Summer hits Patagonia in January—the sky shines bright blue, the poplar trees turn a lush green, and the air is warmed from the 16-hour days of sun. But in the vineyard at the Estación Experimental Agropecuaria Alta Valle, a government facility that studies agricultural technology, the men inspecting bunches of grapes on orderly rows of vines don't seem to care. There's Mario, the local agriculturalist, Hans, the wine guru, and Piero, the vintner from Italy who believes Patagonia may be the world's great undiscovered wine country. These three have a problem.
Something flies past my head and punctures the leaves on a nearby vine. Whiz...pop, pop. I look up and see nothing but blinding sun. The vineyard was just irrigated, and as we walk through it our shoes make sloshing and sucking noises. I'm advised to place my feet on the small white flowers that grow between the vines so I don't sink. Again, whiz...pop, pop. I glance around, confused. Mario points to a kid, maybe 14 years old, sitting on a rickety wooden stand 20 feet above the ground—a slingshot in his hand and a wide grin on his face. "That's Mariano," he tells me. "There is a big problem with birds here. They have eaten half the grapes in some parts." I watch as the boy gnaws on his slingshot like it's beef jerky. "We have tried nets," Piero says, "but this method works the best." In the high desert region of southern Argentina, it's not pesticides, hailstorms, or swarms of locusts that threaten the vines; it's the pigeons. For now at least, the first line of defense is a boy named Mariano armed with a homemade slingshot and a bucket of gravel.
____
## [Stated task]
Transcribe the passage on the Patagonian vineyard, starting at "Summer hits Patagonia" and ending at "have a problem.". The data that comes after this passage is not needed for any of the work here.

## [Records for locating items from their descriptions]
____
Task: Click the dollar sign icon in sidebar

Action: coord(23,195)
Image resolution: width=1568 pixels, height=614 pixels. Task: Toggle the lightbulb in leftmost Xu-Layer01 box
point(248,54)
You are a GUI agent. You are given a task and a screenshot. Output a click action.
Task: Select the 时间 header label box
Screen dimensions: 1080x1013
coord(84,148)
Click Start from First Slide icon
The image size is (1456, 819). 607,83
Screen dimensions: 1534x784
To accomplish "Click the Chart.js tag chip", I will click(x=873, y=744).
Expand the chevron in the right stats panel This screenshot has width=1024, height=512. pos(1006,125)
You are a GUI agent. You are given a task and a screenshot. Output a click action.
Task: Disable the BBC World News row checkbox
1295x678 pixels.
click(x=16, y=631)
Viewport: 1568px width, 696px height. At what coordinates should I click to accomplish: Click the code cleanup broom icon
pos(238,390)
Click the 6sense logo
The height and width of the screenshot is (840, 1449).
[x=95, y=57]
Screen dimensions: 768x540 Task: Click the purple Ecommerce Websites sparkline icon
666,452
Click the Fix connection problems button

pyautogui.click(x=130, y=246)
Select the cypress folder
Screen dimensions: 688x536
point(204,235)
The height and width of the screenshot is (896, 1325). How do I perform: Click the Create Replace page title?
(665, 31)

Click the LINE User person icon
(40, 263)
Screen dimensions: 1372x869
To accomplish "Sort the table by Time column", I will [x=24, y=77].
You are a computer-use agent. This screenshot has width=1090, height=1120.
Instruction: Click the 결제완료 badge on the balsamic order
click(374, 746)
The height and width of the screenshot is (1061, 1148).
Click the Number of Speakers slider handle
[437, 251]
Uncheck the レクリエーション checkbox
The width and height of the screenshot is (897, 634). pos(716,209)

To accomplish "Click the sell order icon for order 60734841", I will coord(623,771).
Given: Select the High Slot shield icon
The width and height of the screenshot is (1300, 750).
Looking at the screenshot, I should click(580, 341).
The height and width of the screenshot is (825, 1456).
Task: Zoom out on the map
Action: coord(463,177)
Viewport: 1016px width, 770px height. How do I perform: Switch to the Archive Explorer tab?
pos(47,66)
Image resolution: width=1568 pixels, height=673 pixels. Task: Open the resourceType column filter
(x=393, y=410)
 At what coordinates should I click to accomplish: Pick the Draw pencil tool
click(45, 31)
____
## [Written solution]
Summer hits Patagonia in January—the sky shines bright blue, the poplar trees turn a lush green, and the air is warmed from the 16-hour days of sun. But in the vineyard at the Estación Experimental Agropecuaria Alta Valle, a government facility that studies agricultural technology, the men inspecting bunches of grapes on orderly rows of vines don't seem to care. There's Mario, the local agriculturalist, Hans, the wine guru, and Piero, the vintner from Italy who believes Patagonia may be the world's great undiscovered wine country. These three have a problem.